Histiocytosis of Bone or Eosinophilic Granuloma (EG) A benign disorder of bone involving usually no more than two or three bony sites of children and young adults. Local pain or fracture are the most common presenting symptoms. Destructive-looking lesions are seen on x-ray. Many lesions will disappear if left alone. A biopsy is usually necessary to establish the diagnosis of EG. If the bony defect is large, curettage with bone grafting is sometimes done. Steroid injections have also been successful to treat these bony lesions. There are variations of histiocytosis with more organ involvement and more generalized disease with endocrine abnormalities. Treatment options may include radiation therapy to relieve symptoms, curettage or chemotherapy to treat systemic disease.

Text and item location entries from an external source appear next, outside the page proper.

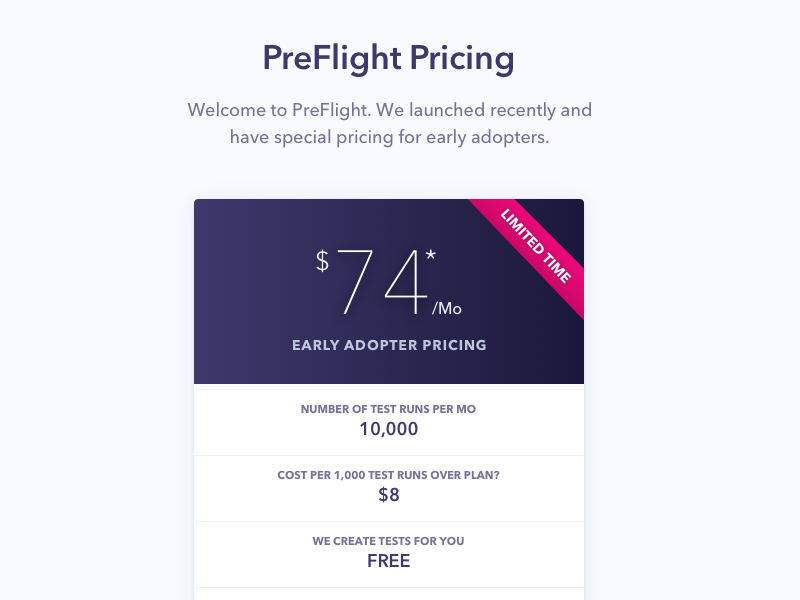Click We Create Tests For You label

click(388, 541)
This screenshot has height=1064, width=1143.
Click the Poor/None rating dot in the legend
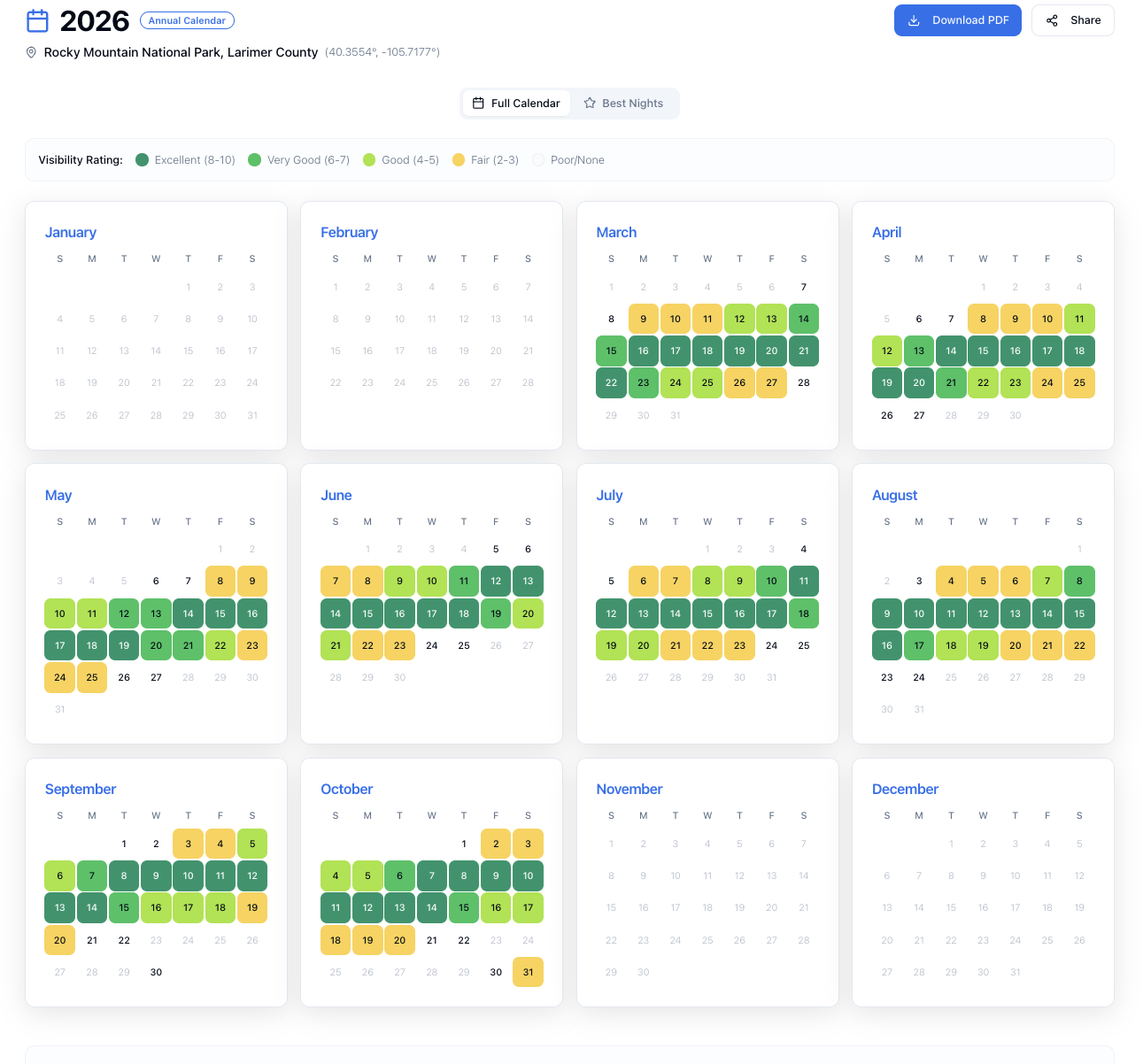[x=538, y=159]
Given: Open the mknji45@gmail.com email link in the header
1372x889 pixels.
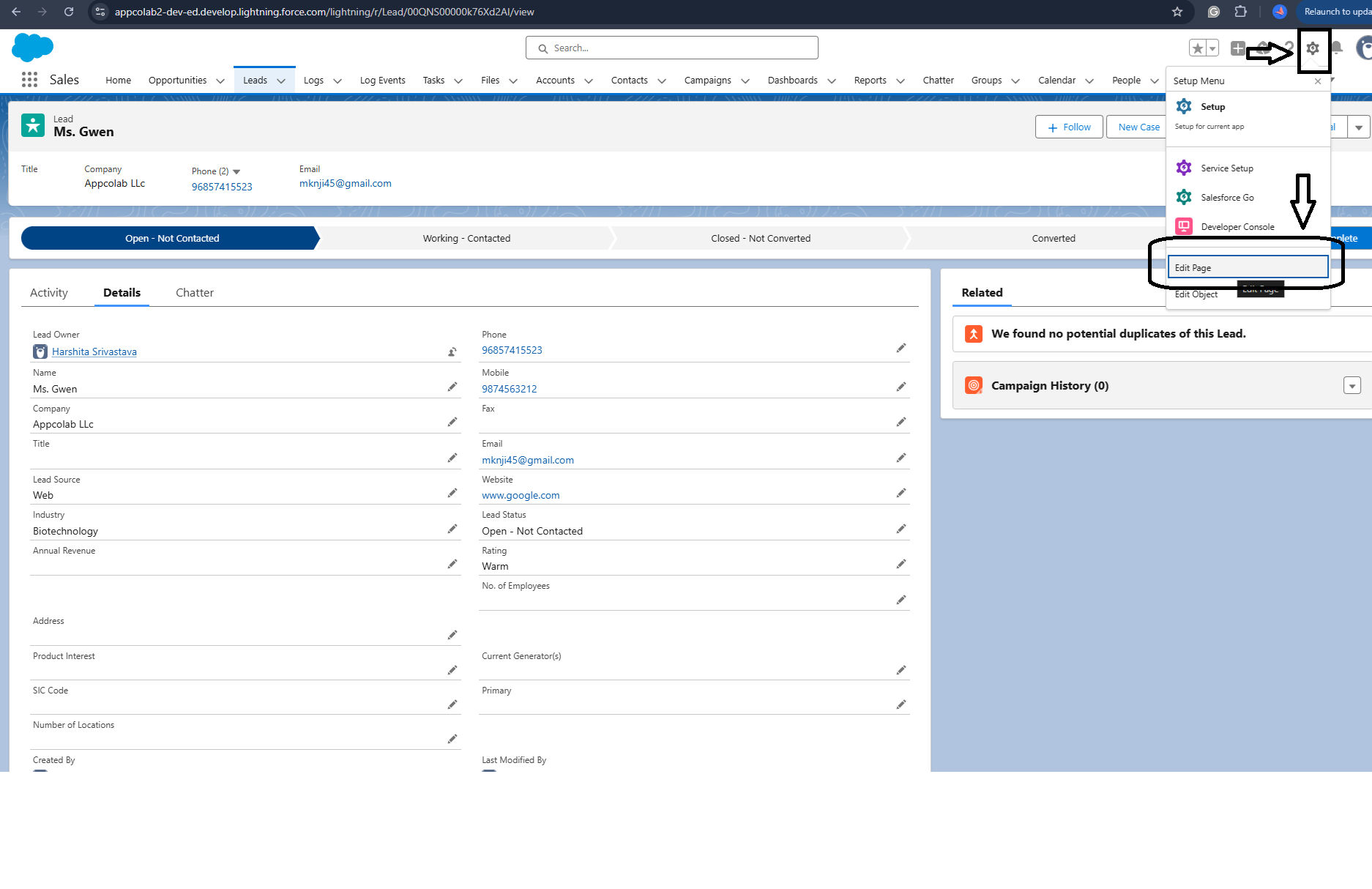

Giant Cell Tumor (GCT) A benign tumor of bone but has the potential to be locally aggressive, meaning that it may recur in the same bone or the soft tissue where the original tumor was excised. The cause of this tumor is unknown. It occurs most often between the ages of 20-40 years. GCT is usually located around the knee, either the distal femur or proximal tibia. The distal radius, proximal humerus, distal tibia and sacrum are other common sites. Unlike other benign lesions, GCT can metastasize to a distant site such as the lungs, but this is rare.
Patients present with a deep, persistent pain in the area of tumor. The rate of the tumor's growth seems to be accelerated during pregnancy because of the increase in hormones. A pathologic fracture may occur, as well as adjacent joint effusions (fluid in the joint). On x-ray, there is thinning and expansion of the cortex, erosion and possible cortex perforation and associated soft tissue mass. The giant cell tumor tissue is very vascular.
Treatment consists of curettage with cement packing. Local recurrences occur in a low percentage of patients, so close follow-up is mandatory. If the tumor is located in the proximal fibula, a resection is done. A wide resection with allograft reconstruction is the treatment of choice for very large, poorly defined tumors with soft tissue mass or pathologic fracture. Although rare, giant cell tumors can spread to the lungs. Thus, a chest x-ray must always be done at follow-up visits in addition to an x-ray of the body part to rule out distant metastases and local recurrence. Treatment for the rare lung metastases involves chemotherapy and resection of the lung nodules.